Around a Small Mountain (NR) French New Wave giant Jacques Rivette (Celine and Julie Go Boating) directs this comedy about an Italian motorist (Sergio Castellitto) who meets a circus performer (Jane Birkin) when she has car trouble. Also with André Marcon, Jacques Bonnaffé, Julie-Marie Parmentier, Tintin Orsoni, and Hélène de Vallombreuse.

The Girl Who Kicked the Hornet’s Nest (R) The last installment of the Millennium trilogy stars Noomi Rapace as a private investigator who must prove her innocence in a triple homicide while immobilized in a hospital bed. Also with Michael Nyqvist, Lena Endre, Annika Hallin, Jacob Eriksson, Sofia Ledarp, Anders Ahlbom, and Georgi Staykov.

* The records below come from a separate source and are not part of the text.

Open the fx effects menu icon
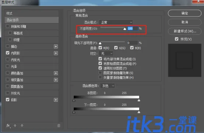(8, 126)
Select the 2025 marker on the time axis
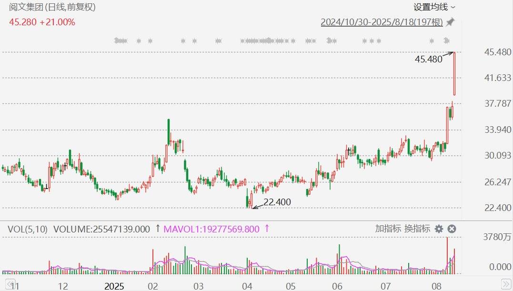The width and height of the screenshot is (513, 291). pyautogui.click(x=114, y=286)
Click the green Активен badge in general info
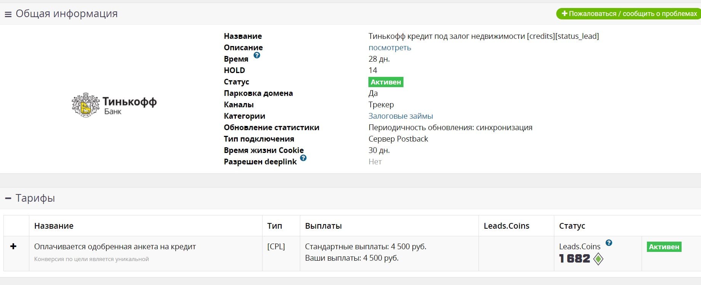 pyautogui.click(x=386, y=82)
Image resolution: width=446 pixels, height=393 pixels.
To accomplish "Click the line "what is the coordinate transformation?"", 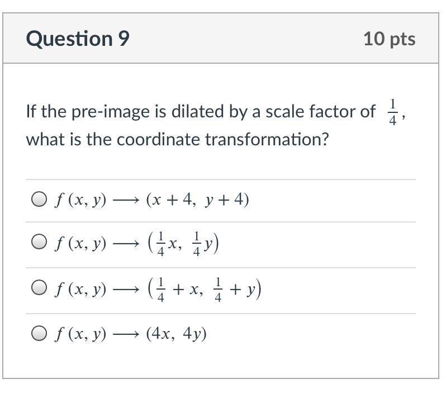I will pos(177,139).
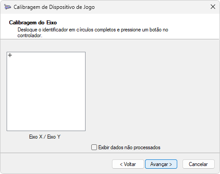Viewport: 220px width, 174px height.
Task: Click the 'Exibir dados não processados' label text
Action: pyautogui.click(x=129, y=147)
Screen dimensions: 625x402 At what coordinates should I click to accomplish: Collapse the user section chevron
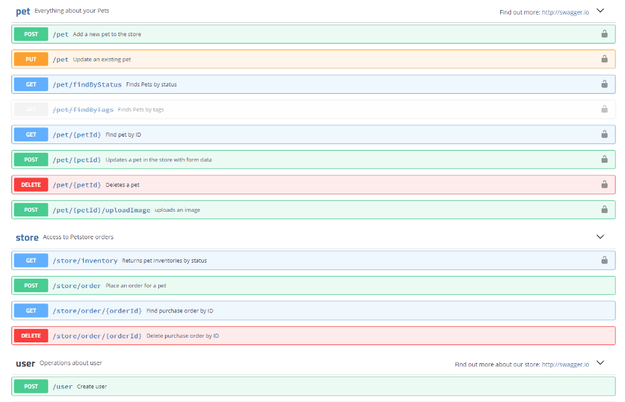tap(600, 364)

127 Hours (R) Danny Boyle’s latest film tells the real story of a hiker (James Franco) who became trapped for five days in a Utah canyon with a rock pinning his right arm. Also with Kate Mara, Amber Tamblyn, Clémence Poésy, Lizzy Caplan, Kate Burton, and Treat Williams.

Stone (R) Edward Norton stars in this thriller as an arsonist who tries to use his wife (Milla Jovovich) to secure early release from a parole officer (Robert De Niro). Also with Frances Conroy, Enver Gjokaj, Pepper Binkley, and Rachel Loiselle.